##### Information supplied
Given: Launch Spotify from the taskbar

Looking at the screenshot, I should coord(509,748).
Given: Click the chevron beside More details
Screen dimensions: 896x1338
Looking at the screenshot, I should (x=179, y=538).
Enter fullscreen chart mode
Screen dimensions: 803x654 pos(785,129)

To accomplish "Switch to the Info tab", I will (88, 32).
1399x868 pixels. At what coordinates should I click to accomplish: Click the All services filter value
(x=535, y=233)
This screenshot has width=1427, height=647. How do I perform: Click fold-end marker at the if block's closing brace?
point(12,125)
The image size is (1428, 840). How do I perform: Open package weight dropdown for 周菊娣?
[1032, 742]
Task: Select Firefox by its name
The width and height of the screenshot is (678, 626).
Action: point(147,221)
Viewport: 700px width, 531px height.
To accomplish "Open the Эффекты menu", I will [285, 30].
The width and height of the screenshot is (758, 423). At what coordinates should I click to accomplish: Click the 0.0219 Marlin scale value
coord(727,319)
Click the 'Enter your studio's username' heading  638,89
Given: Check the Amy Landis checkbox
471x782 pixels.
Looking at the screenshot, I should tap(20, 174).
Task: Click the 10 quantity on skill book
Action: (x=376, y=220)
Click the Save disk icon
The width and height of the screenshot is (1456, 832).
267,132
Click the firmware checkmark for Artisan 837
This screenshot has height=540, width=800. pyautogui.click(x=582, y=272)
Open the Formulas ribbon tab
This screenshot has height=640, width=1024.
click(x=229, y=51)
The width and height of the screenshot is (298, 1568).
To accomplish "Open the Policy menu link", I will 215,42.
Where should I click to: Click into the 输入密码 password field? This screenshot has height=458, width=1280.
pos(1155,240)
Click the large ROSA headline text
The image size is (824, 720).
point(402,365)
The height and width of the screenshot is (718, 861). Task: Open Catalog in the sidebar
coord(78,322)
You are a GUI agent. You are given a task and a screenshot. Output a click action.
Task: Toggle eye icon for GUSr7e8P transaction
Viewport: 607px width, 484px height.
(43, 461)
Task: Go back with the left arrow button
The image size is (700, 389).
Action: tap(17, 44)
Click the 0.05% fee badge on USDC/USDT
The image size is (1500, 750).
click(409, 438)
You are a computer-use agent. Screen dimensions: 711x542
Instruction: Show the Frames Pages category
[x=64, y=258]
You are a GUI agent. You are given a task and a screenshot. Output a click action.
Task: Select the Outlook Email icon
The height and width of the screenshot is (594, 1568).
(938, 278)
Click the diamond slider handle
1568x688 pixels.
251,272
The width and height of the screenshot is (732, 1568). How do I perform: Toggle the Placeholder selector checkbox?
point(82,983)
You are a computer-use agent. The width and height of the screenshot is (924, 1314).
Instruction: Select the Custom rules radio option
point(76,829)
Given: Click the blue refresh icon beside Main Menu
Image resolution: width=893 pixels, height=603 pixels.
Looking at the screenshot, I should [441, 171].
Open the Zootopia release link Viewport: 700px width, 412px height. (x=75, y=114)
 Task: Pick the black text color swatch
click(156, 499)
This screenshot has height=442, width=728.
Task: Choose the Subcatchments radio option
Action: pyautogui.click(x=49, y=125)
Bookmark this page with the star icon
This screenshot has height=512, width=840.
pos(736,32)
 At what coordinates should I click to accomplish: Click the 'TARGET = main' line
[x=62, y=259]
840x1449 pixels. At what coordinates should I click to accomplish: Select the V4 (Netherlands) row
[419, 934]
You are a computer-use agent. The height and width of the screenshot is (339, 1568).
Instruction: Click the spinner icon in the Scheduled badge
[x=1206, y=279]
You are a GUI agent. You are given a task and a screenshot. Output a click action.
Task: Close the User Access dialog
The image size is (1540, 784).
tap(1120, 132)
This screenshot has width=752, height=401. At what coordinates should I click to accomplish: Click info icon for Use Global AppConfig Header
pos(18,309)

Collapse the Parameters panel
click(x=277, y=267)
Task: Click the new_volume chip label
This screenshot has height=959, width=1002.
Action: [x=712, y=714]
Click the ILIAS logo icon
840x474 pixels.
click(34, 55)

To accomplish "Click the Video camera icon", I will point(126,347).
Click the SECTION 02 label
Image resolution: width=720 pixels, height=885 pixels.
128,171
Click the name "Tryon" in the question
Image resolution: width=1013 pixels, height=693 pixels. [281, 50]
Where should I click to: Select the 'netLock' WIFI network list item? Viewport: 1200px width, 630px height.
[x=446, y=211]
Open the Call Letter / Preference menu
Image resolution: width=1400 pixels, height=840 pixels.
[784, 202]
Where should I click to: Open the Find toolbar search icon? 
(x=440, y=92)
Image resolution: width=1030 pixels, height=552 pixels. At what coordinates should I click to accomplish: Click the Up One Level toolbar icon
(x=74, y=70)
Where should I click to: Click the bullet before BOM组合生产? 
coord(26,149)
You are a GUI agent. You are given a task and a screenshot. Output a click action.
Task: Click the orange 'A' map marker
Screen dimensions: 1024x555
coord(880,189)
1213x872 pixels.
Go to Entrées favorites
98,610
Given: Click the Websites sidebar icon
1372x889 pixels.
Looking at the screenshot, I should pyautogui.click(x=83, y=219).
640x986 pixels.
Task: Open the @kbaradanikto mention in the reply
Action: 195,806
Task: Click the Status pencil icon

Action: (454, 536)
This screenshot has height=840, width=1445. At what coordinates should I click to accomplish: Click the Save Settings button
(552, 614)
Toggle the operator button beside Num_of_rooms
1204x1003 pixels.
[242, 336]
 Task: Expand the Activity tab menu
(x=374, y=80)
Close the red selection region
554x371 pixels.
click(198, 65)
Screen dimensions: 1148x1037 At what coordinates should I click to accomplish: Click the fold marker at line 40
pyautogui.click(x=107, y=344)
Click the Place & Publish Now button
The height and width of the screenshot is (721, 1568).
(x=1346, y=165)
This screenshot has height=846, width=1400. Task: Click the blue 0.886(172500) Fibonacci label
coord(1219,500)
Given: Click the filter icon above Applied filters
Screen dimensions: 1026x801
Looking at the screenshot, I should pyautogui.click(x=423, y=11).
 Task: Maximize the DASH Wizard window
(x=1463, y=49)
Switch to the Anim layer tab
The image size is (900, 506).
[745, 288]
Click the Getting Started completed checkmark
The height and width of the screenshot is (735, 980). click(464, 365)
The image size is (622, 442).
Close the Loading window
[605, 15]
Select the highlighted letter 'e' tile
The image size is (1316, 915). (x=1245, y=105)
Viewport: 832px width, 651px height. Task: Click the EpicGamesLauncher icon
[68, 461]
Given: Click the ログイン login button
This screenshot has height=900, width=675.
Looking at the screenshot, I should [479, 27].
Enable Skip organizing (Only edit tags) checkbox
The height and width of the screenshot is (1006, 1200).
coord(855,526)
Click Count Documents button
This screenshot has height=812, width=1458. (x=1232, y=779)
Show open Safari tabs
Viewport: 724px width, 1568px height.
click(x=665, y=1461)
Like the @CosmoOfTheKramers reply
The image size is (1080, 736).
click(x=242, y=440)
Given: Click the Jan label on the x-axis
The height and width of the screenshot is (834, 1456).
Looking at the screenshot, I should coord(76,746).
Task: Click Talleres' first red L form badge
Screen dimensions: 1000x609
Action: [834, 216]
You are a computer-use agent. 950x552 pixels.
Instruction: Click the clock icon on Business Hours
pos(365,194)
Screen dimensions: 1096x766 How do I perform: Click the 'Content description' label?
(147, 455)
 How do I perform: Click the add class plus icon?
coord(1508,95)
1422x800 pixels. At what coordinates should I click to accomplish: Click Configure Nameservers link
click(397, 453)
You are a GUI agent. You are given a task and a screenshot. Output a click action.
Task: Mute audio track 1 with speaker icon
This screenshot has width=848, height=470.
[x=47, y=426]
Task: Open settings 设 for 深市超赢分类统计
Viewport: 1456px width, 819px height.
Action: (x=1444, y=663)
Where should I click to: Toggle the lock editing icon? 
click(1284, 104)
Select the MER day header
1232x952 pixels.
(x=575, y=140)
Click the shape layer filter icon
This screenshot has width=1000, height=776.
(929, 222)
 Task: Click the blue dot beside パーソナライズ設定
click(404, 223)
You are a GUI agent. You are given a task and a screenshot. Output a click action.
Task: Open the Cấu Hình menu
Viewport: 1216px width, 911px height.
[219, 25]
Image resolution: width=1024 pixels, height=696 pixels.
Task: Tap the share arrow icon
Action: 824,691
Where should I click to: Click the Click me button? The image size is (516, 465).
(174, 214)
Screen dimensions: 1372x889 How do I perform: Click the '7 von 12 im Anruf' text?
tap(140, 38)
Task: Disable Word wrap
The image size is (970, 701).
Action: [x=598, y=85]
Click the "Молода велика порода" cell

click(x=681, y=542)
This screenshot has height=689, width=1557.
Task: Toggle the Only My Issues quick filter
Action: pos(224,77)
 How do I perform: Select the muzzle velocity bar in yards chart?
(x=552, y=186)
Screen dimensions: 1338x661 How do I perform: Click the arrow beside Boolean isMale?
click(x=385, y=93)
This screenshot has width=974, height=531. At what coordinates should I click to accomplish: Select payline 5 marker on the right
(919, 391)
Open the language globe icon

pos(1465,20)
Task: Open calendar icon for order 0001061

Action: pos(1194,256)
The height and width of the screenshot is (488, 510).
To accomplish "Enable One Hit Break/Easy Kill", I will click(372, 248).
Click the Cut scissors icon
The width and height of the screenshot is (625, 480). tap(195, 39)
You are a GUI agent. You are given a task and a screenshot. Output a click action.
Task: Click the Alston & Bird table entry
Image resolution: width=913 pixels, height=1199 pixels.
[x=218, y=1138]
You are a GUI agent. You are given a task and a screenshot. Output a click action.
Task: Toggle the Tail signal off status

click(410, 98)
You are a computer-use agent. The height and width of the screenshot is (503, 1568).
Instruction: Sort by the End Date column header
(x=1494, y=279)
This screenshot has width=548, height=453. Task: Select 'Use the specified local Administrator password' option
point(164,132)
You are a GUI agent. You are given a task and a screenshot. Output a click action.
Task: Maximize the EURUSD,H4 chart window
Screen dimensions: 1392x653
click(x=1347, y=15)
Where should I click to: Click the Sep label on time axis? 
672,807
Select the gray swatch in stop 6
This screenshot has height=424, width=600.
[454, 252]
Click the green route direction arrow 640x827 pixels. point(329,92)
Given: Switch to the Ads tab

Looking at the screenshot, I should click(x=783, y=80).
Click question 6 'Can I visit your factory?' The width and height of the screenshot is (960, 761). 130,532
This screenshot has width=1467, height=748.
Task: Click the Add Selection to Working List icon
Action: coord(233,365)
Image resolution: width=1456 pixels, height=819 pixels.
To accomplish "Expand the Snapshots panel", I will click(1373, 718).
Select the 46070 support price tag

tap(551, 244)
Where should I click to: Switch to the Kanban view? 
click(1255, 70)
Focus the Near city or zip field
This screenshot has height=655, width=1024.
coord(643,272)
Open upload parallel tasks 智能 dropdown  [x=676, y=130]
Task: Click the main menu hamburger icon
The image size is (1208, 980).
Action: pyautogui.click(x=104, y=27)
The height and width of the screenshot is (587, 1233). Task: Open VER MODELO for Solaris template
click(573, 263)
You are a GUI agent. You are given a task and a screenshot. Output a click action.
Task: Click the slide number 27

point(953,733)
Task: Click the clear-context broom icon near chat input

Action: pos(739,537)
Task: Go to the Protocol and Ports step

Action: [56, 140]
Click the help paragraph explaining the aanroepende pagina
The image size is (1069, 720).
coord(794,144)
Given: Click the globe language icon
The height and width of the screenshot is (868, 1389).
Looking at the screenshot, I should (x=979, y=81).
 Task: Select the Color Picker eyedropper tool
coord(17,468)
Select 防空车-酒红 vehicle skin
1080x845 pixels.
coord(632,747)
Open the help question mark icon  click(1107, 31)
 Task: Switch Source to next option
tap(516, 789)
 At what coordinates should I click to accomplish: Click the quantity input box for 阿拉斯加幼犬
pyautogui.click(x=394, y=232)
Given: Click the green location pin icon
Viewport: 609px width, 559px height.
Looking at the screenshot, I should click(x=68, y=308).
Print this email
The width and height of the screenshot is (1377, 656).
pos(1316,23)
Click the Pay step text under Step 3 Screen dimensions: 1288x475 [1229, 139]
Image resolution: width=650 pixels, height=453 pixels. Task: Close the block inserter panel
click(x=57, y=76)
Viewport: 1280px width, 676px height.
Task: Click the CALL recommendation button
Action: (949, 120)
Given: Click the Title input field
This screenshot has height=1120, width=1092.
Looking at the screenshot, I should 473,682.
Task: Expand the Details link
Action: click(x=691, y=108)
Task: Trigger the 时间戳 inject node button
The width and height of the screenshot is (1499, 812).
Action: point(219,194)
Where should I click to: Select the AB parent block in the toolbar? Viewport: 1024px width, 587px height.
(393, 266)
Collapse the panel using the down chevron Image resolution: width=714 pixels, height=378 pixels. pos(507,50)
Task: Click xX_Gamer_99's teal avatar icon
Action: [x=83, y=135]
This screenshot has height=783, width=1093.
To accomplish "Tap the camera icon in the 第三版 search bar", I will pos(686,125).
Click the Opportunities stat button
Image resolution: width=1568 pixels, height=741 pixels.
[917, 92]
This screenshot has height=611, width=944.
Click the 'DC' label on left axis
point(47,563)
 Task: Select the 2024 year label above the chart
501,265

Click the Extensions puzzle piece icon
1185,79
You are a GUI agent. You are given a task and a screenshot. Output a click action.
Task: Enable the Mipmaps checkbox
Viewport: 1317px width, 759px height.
##########
● **What the task asks**: Report back each line of the entries that holds the string "help".

● **Solution for this task**:
Click the help paragraph explaining the aanroepende pagina
Open the help question mark icon  click(1107, 31)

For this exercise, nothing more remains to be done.